Super jumping robot jumps thirty meters into the air

A 30 centimeters high robot can jump into the air more than a hundred times its own length: 33 meters – more than a ten-storey flat. It is a super jumper, it gets higher than almost all jumpers in nature and much higher than other motorized jumpers, write researchers from the University of California and Disney Research in Nature

Jumping robots are usually made after jumping animals or insects. But biology mechanics have limitations that motorized jumpers can work around, the researchers said. They made a model of the limitations, and then designed a robot themselves to show how things could be improved. “This is close to the maximum possible,” they write.

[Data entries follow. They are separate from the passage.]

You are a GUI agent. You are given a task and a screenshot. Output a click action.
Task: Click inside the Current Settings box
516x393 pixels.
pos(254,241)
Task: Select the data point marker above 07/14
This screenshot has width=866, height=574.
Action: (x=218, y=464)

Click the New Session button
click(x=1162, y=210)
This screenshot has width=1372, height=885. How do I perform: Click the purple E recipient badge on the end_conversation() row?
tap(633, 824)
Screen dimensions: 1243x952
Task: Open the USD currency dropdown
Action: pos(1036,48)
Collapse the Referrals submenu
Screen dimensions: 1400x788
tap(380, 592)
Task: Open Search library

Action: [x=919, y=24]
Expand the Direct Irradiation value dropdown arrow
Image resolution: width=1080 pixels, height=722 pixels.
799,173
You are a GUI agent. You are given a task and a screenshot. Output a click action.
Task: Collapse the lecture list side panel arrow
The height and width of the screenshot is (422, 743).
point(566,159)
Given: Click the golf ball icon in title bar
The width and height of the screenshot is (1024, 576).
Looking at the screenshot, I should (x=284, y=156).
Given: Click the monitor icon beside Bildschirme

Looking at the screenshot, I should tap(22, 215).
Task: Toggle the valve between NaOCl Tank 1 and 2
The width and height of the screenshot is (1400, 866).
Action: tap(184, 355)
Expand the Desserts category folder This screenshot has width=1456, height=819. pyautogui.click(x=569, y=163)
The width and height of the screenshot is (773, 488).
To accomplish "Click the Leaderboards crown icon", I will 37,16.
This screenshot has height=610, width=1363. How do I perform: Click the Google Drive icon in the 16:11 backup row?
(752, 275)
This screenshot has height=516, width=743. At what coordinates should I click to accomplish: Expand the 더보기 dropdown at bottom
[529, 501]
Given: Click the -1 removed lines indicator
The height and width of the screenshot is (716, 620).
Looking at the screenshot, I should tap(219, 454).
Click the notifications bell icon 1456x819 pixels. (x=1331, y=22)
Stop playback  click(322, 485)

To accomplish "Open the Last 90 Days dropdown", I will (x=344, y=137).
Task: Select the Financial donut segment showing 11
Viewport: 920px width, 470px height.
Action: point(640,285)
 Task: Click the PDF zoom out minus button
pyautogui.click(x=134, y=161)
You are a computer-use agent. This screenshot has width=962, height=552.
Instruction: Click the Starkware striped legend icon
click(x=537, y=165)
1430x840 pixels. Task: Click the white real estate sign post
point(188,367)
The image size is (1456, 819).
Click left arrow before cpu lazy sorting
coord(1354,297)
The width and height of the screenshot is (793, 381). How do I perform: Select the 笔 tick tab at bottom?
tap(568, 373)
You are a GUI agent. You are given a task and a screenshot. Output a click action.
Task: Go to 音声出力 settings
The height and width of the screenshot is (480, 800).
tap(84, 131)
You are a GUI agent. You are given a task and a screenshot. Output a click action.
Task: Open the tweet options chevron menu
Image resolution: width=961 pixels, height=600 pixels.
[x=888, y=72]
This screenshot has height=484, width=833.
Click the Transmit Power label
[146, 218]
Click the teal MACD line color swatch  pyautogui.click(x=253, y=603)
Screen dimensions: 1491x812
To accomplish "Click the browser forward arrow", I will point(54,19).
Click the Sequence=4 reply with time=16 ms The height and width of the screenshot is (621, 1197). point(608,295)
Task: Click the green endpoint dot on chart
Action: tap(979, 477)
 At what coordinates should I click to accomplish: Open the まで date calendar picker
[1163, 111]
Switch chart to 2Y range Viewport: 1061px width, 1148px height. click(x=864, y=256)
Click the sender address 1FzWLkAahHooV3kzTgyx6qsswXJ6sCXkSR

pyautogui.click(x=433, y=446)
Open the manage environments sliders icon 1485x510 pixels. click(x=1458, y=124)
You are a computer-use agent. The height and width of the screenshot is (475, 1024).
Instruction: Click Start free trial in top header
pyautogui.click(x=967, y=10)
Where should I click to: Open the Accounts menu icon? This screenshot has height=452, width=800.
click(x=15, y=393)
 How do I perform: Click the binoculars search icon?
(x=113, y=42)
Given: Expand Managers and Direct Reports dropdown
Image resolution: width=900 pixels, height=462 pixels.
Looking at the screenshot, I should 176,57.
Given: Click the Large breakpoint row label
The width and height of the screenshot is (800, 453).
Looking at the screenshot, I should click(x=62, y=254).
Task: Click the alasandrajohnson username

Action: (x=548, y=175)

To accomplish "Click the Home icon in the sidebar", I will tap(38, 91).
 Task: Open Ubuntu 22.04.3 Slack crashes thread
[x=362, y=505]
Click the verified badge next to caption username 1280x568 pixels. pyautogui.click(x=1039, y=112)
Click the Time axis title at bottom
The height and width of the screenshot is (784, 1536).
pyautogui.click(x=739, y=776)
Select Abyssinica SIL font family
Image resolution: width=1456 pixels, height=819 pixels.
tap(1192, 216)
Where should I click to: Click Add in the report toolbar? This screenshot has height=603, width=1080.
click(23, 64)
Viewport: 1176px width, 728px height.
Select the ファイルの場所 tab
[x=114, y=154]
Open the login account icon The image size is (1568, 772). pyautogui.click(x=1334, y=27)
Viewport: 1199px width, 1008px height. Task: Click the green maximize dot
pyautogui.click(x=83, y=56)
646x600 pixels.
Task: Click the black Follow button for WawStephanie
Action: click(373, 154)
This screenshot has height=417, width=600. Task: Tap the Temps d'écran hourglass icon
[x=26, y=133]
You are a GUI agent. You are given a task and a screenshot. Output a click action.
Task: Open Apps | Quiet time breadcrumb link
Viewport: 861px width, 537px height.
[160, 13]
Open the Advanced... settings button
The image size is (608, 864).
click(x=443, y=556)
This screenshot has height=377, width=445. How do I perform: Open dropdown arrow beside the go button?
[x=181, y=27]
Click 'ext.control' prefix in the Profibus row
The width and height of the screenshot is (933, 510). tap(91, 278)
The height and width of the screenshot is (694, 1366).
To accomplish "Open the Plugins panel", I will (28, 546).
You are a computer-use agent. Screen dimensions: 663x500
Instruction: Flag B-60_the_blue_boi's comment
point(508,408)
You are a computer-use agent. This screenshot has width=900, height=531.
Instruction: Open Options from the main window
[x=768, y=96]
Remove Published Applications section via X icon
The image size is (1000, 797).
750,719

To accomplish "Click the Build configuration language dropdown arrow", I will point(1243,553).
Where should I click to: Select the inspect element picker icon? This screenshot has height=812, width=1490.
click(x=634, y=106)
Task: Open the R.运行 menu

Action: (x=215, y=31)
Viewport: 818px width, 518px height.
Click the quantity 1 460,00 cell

The robot is mainly feather. It consists of four flexible carbon fiber ribs, with rubber bands in the middle. A string runs through the center, which is attached at the bottom and at the top – where the motor sits in a point-shaped space – is rolled up, causing the ribs to bend outwards. The robot is wide, once in the air it takes on a spear shape.

Rotating motor

Increasing energy storage is the crux of the robot and the big difference with biological jumpers. The rotating motor acts like a winch that winds the string. This means that with relatively little effort, more energy can be stored than a biological jumper could ever do. Muscles have a limited length and can only make one contraction movement.

The material also helps, the combination of carbon fiber ribs and rubber bands. They can all be put under voltage and have a higher energy density than materials in nature. The springy part is also heavier than the motor, in many biological jumpers the ratio is the other way around.


Photo Elliot W. Hawkes

“The surprising thing about this robot is its relatively large size,” writes Sarah Bergbreiter, mechanical engineer at Carnegie Mellon University in a comment in Nature† “The best jumpers in biology are usually limited to a few grams or less. Higher mass jumpers (like humans) use direct muscle power rather than spring actuation. But this robot has a mass of 30 grams, more than ten times heavier than the largest spring-powered organisms.”

The researchers fantasize about the usefulness of their jumper – for observations on the moon, for example, where it would reach a height of 125 meters. But to be useful in practice, you need to be able to control the jump height better, says Bergbreiter. “And although this robot can get itself ready again, it takes no less than two minutes to do so. Other jumping robots are immediately ready for use.”